Per lo meno è sperabile. Le città italiane amiche della bicicletta che ho citato nel libro sono la riprova che se si applicano con costanza, per più anni, politiche a favore della diminuzione dell’uso dell’auto, con investimenti adeguati per la mobilità ciclabile, si possono ottenere anche da noi alte percentuali di uso della bicicletta, senza bisogno di essere danesi o olandesi. In pochi anni Bolzano è arrivata al 25% di modal share della bici, vuol dire che, su 100 spostamenti giornalieri, 25 sono fatti in bicicletta; Ferrara è al 29%, oltre 30% se consideriamo anche studenti e pendolari; Mestre è al 25%. Certo, c’è ancora molto da… pedalare per arrivare al 37% di Copenaghen, però siamo sulla buona strada.

Le città si devono attrezzare (mezzi pubblici con possibilità di trasporto bici, rastrelliere e ciclofficine, ma anche sicurezza). È vero che la bici fa bene anche alla fisionomia della città?
Le città che riconoscono il diritto a esistere delle biciclette e creano le condizioni per farle circolare in sicurezza, liberano spazio a favore di pedoni e ciclisti sottraendolo alle automobili, predispongono rastrelliere o cicloparcheggi per la sosta ordinata, realizzano piste ciclabili nel verde: sono città meno inquinate, meno congestionate dal traffico, più silenziose, in altre parole più vivibili, più conviviali. Perché, come mi hanno detto alcune delle persone che ho intervistato, la bicicletta è un tratto leggero sulla città, è un modo di presentarsi delicato, in punta di piedi.

Infatti… “La bicicletta è un mezzo di straordinaria leggerezza per entrare nei luoghi, è un modo di presentarsi con delicatezza, gentilezza, non invasivo, in punta di piedi.” Tutto l’opposto dei suv che invadono e ingombrano le nostre strade cittadine, si tratta di controtendenza? Possiamo sperare che la bici diventi il prossimo status symbol?
Direi che i veri nemici dei suv sono il caro-benzina e la crisi economica: basta guardare cosa è successo e sta succedendo negli Stati Uniti, patria dei suv, dove le vendite di questi bisonti sono crollate, al punto che la Chrysler chiuderà la linea di produzione per fare piccole utilitarie. In Italia il fenomeno suv è quanto mai insensato nelle nostre città, dove non ci sono condizioni meteo così estreme da giustificarne l’acquisto, né dislivelli impervi. Quanto alla bicicletta, basterebbe che, anche senza diventare uno status symbol, fosse percepita come un mezzo di trasporto veloce, sano, economico e divertente. E, se vogliamo combattere davvero i drammatici cambiamenti climatici ormai in atto, come il mezzo ideale per i nostri spostamenti quotidiani a zero emissioni di CO2.

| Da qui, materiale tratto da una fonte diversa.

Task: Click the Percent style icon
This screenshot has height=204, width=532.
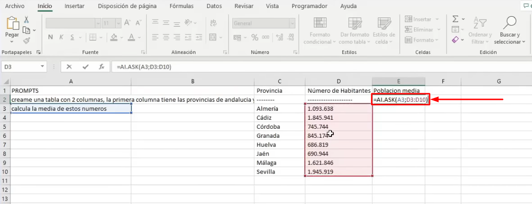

Gli incentivi stanno cambiando il mercato dell’auto, spingendo verso prodotti meno inquinanti, ma pur sempre inquinanti. Per sostenere invece la diffusione di un mezzo di trasporto a zero emissioni come la bici non è previsto nulla?
Al contrario: ad aprile di quest’anno sono starti stanziati, per la prima volta, degli incentivi per l’acquisto di normali biciclette, voglio dire non a pedalata assistita elettricamente, che sono stati “bruciati” in pochissimi giorni. Al punto che ne hanno stanziata un’altra tranche a settembre.

Nel pacchetto sicurezza approvato a luglio, una norma consente, oltre che di multare, anche di togliere punti alla patente automobilistica dei ciclisti che commettono infrazioni. Da che parte sta il governo?
La norma l’ha voluta il governo, quindi sostiene questo provvedimento, che è discriminatorio a vantaggio dei ciclisti non patentati e dei pedoni. Se passo in bicicletta con il rosso e ho la patente automobilistica, mi fanno la multa e perdo punti della patente. Se invece sono un pedone o un ciclista senza patente, prendo solo la multa.

 

* Giornalista, è stata assessora all’Ambiente del Comune di Bologna.